[Source extract start]
Below is the 2nd of 6 questions from a reader. I definitely don’t have all the answers, but I’m not short on opinion. ;)
Laurens Duijvesteijn asks:
Q2: I read everywhere about Virtualisation, should I directly install packages to the base system to provide services, or should I virtualise all services? What are the advantages here?
Advantages of Virtualization
The list of advantages is long, but with those advantages comes a few disadvantages. I cannot hope to point out all the advantages, so I’ll limit it to just the main ones.
We’ll be talking about OS-level virtualization. There are other kinds which have advantages too. I won’t differentiate between paravirtualization and Whole Machine Virtualization beyond saying that paravirtual VMs share the kernel with the hostOS and the clientOSes need to be modified to play-nice in this way. There are ways to run other paravirtual systems under Xen where the same kernel is not involved. I’ve never done that. All the clientOSes running under paravirtual need to be the same type of OS, so they run the same kernel, but the do not need to be identical OS distributions. Paravirtual VMs are usually much faster and use fewer system resources, but because the kernel is shared, security may also be breached easier.
Flexibility is the main feature that using virtualization brings. How?
Virtualization Hides Hardware Details
This is huge. When you virtualize a server, you usually create fake hardware for the OS to run under. That means that the actual hardware used, the actual north-bridge and south-bridge and network cards and disk controllers and the disks themselves do not matter to the client OS. This also means that if you need to relocate the VM to different hardware, as long as you use the same virtual hardware, the client OS won’t know the difference. Think about that in an enterprise. You have a mix of desktops and servers, all from different manufacturers purchased over the last 5 years. The hardware is similar, but different. With virtualization, those differences do not matter.
[Source extract end]
[Exercise materials start]
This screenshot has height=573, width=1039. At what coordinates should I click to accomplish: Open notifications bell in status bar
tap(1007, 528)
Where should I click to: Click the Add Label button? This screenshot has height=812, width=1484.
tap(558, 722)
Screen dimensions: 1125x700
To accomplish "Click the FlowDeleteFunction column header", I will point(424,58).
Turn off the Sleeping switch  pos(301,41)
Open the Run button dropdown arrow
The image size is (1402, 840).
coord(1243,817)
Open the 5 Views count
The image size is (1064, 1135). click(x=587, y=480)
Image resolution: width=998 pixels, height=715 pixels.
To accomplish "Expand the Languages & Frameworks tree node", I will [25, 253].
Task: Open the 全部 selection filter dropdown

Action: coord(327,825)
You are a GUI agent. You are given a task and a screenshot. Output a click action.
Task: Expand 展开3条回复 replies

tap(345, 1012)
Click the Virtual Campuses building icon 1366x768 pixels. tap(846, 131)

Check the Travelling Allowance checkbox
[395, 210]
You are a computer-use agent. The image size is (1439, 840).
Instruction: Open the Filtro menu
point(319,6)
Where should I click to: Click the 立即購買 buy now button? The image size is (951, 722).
[Exercise materials end]
Your tasks:
[1] Could you give, as a JSON list of strings with one string per line and blank lines left out, the part of the records that opens with the line containing "Where should I click to: Click the Add" and closes with the line containing "The image size is (1064, 1135)."?
[2] Can you take the virtualization text further from where it stops?
The records have no connection to the virtualization text.

Task-by-task results:
[1]
[
  "Where should I click to: Click the Add Label button? This screenshot has height=812, width=1484.",
  "tap(558, 722)",
  "Screen dimensions: 1125x700",
  "To accomplish \"Click the FlowDeleteFunction column header\", I will point(424,58).",
  "Turn off the Sleeping switch  pos(301,41)",
  "Open the Run button dropdown arrow",
  "The image size is (1402, 840).",
  "coord(1243,817)",
  "Open the 5 Views count",
  "The image size is (1064, 1135). click(x=587, y=480)"
]

[2]
Exact Virtual Machine Copies Are Trivial
With a virtual machine, it is very clear exactly which parts are included in the VM. There’s no wonder whether the boot manager needs to be included in the backup. Virtual machines are commonly stored on disk in 3 ways.
- Disk files that are allowed to grow as needed – I call these sparse files.
- Disk files that are pre-allocated to the final size – I call these full disk files.
- Direct Access to Disk Partitions – Often, this is through LVM partitions which are presented to the client-VM
Regardless, if you use a full disk file, then when you want to make a copy for any reason, you shutdown the clientOS running there and simply copy the disk file. Simple and you have a perfect copy. These copies can be compressed, transmitted, put on an encrypted HDD and carried anywhere, then brought back up.
If you have a service or application which took a day or a month to properly configure, having the exact settings is critical. If you are deploying a complex application server and need to upgrade between servers, this can be extremely difficult. With virtualization, just copy the VM image file over (or access it from your storage network) from the newer VM which has faster CPUs and more CPUs than was allocated to the old VM. This can be a logical VM-client change or a physical VM-client change to newer, faster hardware. Regardless, the application settings that were optimized previously are brought over saving a day or weeks of resetting the configuration.
Testing Upgrades Imagine you are testing a system upgrade. Being able to run that upgrade against the production system isn’t possible, but running it against an exact copy of the production system over and over is highly advised. Virtualization makes this almost trivial.
Testing Production Data Imagine you are in a development shop, in the test group. Every day your team gets a new version or multiple versions of software from the development team(s). Keeping the test data in a known configuration is really easy with virtualization. That exact copy of the VM can hold production data in a known state. This means you can test fresh installations with ZERO data or upgrade installations filled with carefully selected test data or grab a full production machine and perform the upgrade against real data with no risk. Test teams is where I first saw virtualization used in the mid-to-late 1990s.
It will be the exact same machine in the new location in every way. This can be a problem if the new VM is on the same subnet and static IPs are used because now you have 2 VMs with the same IP. Not good.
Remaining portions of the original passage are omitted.